#### ТЕКСТ:
Возвращаясь к выявлению претекстов «Фантастических путешествий...», отметим, что многократное упоминание о собственных «глупостях» и причудах («... я видел много глупостей и сам сделал их много.» [Сенковский 1989: 33]; «Я уже вижу, как в глазах ваших возжигается великолепный огонь радости при одном предложении уступить вам, для вашей забавы, богатый клад человеческих нелепостей; вижу, как вы бросаете <...> всё дорогое сердцу, чтоб расхватать поодиночке несообразности и причуды моей жизни, чтоб повеселиться, <...> роскошно покачать нервы глупостями моими <...>. Я тоже человек, тоже люблю глупости, особенно мои собственные и лично мною подобранные на свете» [Сенковский 1989: 34]) аллюзивно рассуждениям Глупости о собственной глупости у Эразма Роттердамского, которая, сопутствуя человечеству, предстаёт театральным его образом, равно как и Брамбеус становится карикатурным изображением современных ему писателей-мемуаристов и одновременно авторов путешествий. Соответственно, книга является пародийным жизнеописанием Брамбеуса: в противовес мемуаристам, стремящимся детально исследовать свою жизнь, собственное становление (личностное, писательское), Барон, выстраивая собственную биографию в виде проделанного путешествия вокруг земного шара, описывает произошедшее с ним как «прочувствованное» и пережитое человеком, так ничему и не научившимся. Он сам выступает под различными масками, ни одна из которых не соответствует его сути (картёжного мошенника, байронического героя, эмиссара русского правительства, египтолога, страстного любовника, скучающего издателя собственных сочинений), а является средством мимикрии под стереотипный образ «романтического» писа-
теля. Так, во время путешествия на корабле, он играет в «романтика», демонстрируя романтическое «отщепенство», гордое отречение от мира («Мы уже в открытом море. Вот прекрасный случай загнуть крючок человечеству и, придравшись к корабельной верёвке <.>, разругать добродетель, наплевать в лицо честности, доказать, что в мире нет ничего ни умного, ни священного, и прославиться черноморским гением Евгением Сю. Я стою на палубе, на пути к бессмертию; я должен воспользоваться моим положением и тут же на месте состряпать морской роман, начинив его бурями и шквалами.» [Сенковский 1989: 9]); он садится за игральный стол лишь по одной причине - все «великие поэты играют в карты <.>. Я пустился играть в карты, и играл шибко, чтоб произвести в душе, коснеющей в одном и том же чине и лишённой движения, хоть какое-нибудь потрясение» [Сенковский 1989: 40]; он радуется пребыванию в карантине только потому, что здесь он, обкусанный блохами, испытывает «сильное ощущение», «истинное адское, истинно поэтическое» [Сенковский 1989: 46]. Кстати, «подбор» масок осуществляется Брамбеусом и до описания самих путешествий, когда, скучая в дождливый осенний день, он размышляет, кем ему «заделаться» - супругом, цирковым смотрителем, судьёй, причём, представляя себя в роли последнего, Брамбеус непременно видит себя сидящим у «зерцала» [Сенковский 1989: 27]. Заметим, что зеркало как предмет, идентифицирующий личность смотрящегося в него Барона, появится не раз, отражая не столько подробности внешности или гардероба, сколько его «самолюбие» [Сенковский 1989: 55], следовательно, зеркало маркирует появление маски героя, связанное со сменой его идентичности.

#### ИСХОДНЫЕ ДАННЫЕ:
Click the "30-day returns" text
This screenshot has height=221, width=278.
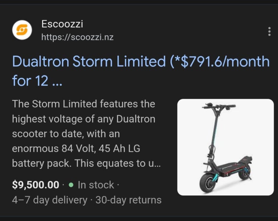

#### ЗАДАНИЕ:
Продолжите текст о масках барона Брамбеуса в книге Сенковского, начав сразу после его последнего предложения.

#### ОТВЕТ:
Кроме того, композиционное членение «Фантастических путешествий.» также пародийно по отношению к известным отечественным и западным образцам травелогов, о чём свидетельствует уже название глав: «Поэтическое путешествие по белу свету», «Учёное путешествие на Медвежий остров», «Сентиментальное путешествие на гору Этну».
Равно как и повести А. С. Пушкина и В. Ф. Одоевского, каждое из «путешествий» Брамбеуса предваряется эпиграфом, иронически оттеняющим состояния и приключения фиктивного автора-повествователя, в них описанные. Так, эпиграф «Осенней скуки», приписываемый маркизу Лондондерри о его желании «перерезать себе горло» [Сенковский 1989: 25], предваряет рассуждения «скучающего» Брамбеуса о возможных вариантах своего дальнейшего существования; «Поэтическому путешествию» предпослан «поэтический» эпиграф из элегии Н. Языкова; «Учёное путешествие» сопровождено вымышленными репликами Кювье и Горация, причём слова Горация «Какой вздор!»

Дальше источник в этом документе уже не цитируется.